今、日本国のメディアは中国の報道機関が共産党政府による言論弾圧にあっていると伝えている。
「南方週末」という週刊誌の記事を当局が改ざんしてしていることに業を煮やした記者たちが抗議行動をしたというのだ。
また、これに止まらず北京の有力紙の社長も社説の差し替え通達に抗議して辞任する等、混乱が続いているようだ。

これら一連の動きはインターネットの普及による情報の拡散も背景にはあるだろう。
このネット世論は、当局の弾圧に対しても激しく抗議して、処分を躊躇させるまでに至っているようだ。

日本政府は今のところ表立って中国政府を批判するようなことはしてないが、マスコミは中国のこの事態を鬼の首でも取ったかのように連日報道している。
中でもNHK は、自らが数年前に政府高官の圧力で番組を改ざんさせられたことを忘れたのか、何事もなかったかのように中国の共産党機関の横暴さを伝えている。

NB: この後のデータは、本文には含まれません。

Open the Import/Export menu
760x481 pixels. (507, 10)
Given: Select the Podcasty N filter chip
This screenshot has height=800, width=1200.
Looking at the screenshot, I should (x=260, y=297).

「言論統制だ、表現の自由の抑圧だ」と当該中国の記者が叫ぶのは当然だが、NHKをはじめ日本のメディアが大きな声で言えるだろうか。
原発事故でも今回の総選挙に至る過程でもそうだが、この国の大手メディアは体制擁護の御用機関に成り下がっているではないか!

自らの報道姿勢や権力とのスタンスを振り返ることができないくらいに腐敗し切ってしまったのだろう。
社説記事の差し替えとか権力からの通達というようなドラスティックな弾圧ではなくても、自主規制や政財界の権力意思を受ける形での報道は一貫している。

弾圧に抗議してストライキに立ち上がる中国の記者たちの意気込みに、本当に連帯する気持ちがあるならば、日本のマスコミ状況も大きく変わるはずである。